Vitalik Buterin says crypto apps must move beyond “pay users or fail,” using incentives only to offset early risks while focusing on real utility and committed communities.
- Vitalik Buterin rejects “pay users or fail” as a growth model, arguing that sustainable incentives mirror normal businesses where revenue from some users funds value for others.
- He says early rewards can fairly compensate liquidity providers and early adopters for smart contract, hack, and project failure risks, but should fade as protocols mature and audits reduce risk.
- Buterin warns that airdrops and social media payout schemes inflate metrics with low-quality activity, while real adoption comes from useful apps and committed community contributors.
Ethereum co-founder Vitalik Buterin has weighed in on ongoing debates within the cryptocurrency industry regarding user acquisition strategies, cautioning against reliance on unsustainable financial incentives.
Buterin goes on recent cryptocurrency rant
In a recent online discussion on X, Buterin responded to claims that cryptocurrency applications cannot achieve meaningful adoption without airdrops or token rewards. The debate centered on whether financial payouts remain essential for building network effects in the sector.
Buterin acknowledged that incentives reflect current market conditions but warned against adopting a “pay users or fail” growth strategy, according to his posts on the social media platform.
The Ethereum co-founder drew distinctions between sustainable and unsustainable reward structures. Sustainable models involve paying certain users from revenue collected from others, creating an economic loop that mirrors traditional business models where income funds growth, he stated.
Buterin said paying users during early project stages can be justified in specific circumstances. Liquidity providers face risks including potential hacks or project failure, as new protocols carry technical and security vulnerabilities, he noted. Rewards in these cases serve as compensation for assuming elevated risk levels.
Once projects complete audits and establish trust within the sector, risk levels decline and high rewards become unnecessary, according to Buterin’s analysis.
The approach differs from paying users solely to generate activity or traffic, he stated. Paying all users during early growth phases can create long-term sustainability issues, as teams may incorrectly assume future profits will cover initial spending. Activity often drops once rewards end because many users joined exclusively for payouts, Buterin noted.
Aggressive reward campaigns risk undermining cryptocurrency communities, according to the post. Projects that compensate users for posting promotional content frequently produce unintended outcomes, with creators focusing on earning rewards rather than producing quality content. Activity typically declines when payments cease, as users lack incentives to continue platform engagement.

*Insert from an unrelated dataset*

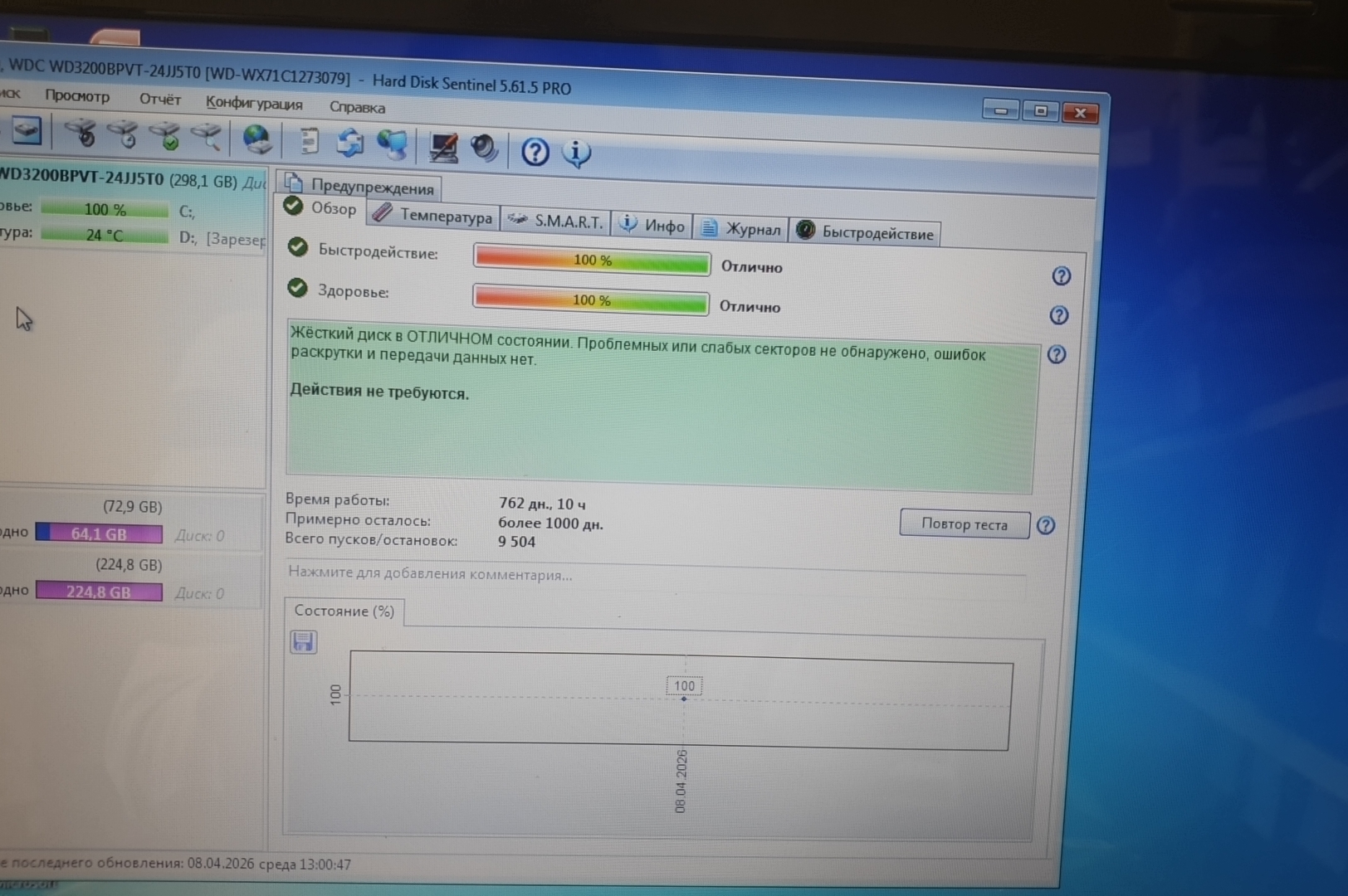Click the disk with stethoscope toolbar icon
Image resolution: width=1348 pixels, height=896 pixels.
coord(81,133)

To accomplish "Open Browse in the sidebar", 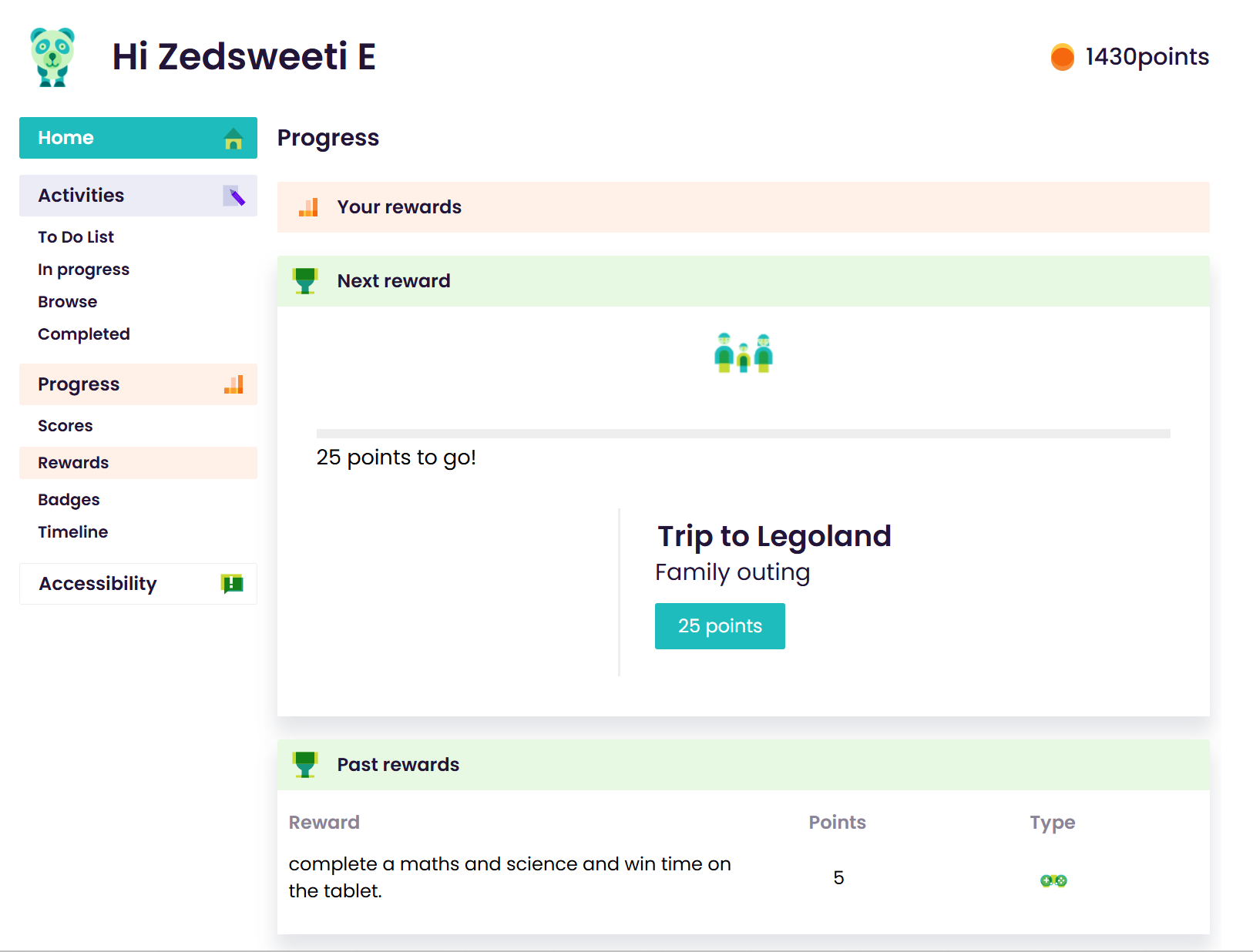I will pos(67,302).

Buterin distinguished between decentralized finance applications and social platforms. In DeFi, capital functions uniformly regardless of provider, he stated. On social platforms, quality and active users carry more significance than user base size.
Committed community members often build tools, write documentation and answer forum questions without expecting rewards, according to Buterin. These contributions tend to strengthen projects over time, he stated.
Effective incentives should offset temporary weaknesses in early-stage products and decline as those weaknesses diminish, Buterin argued. Campaigns that pay users to inflate metrics can create appearances of adoption while failing to build sustainable communities.
“The bulk of the effort should be on making an actually-useful app. This was historically ignored, because it’s not necessary for narrative engineering to create a speculative bubble. But now it is necessary,” Buterin wrote.
The Ethereum co-founder argued that the cryptocurrency sector is gradually transitioning toward models driven by real utility rather than reward-led growth. Strong incentive structures compensate for early disadvantages and naturally phase out as projects mature, according to his statements.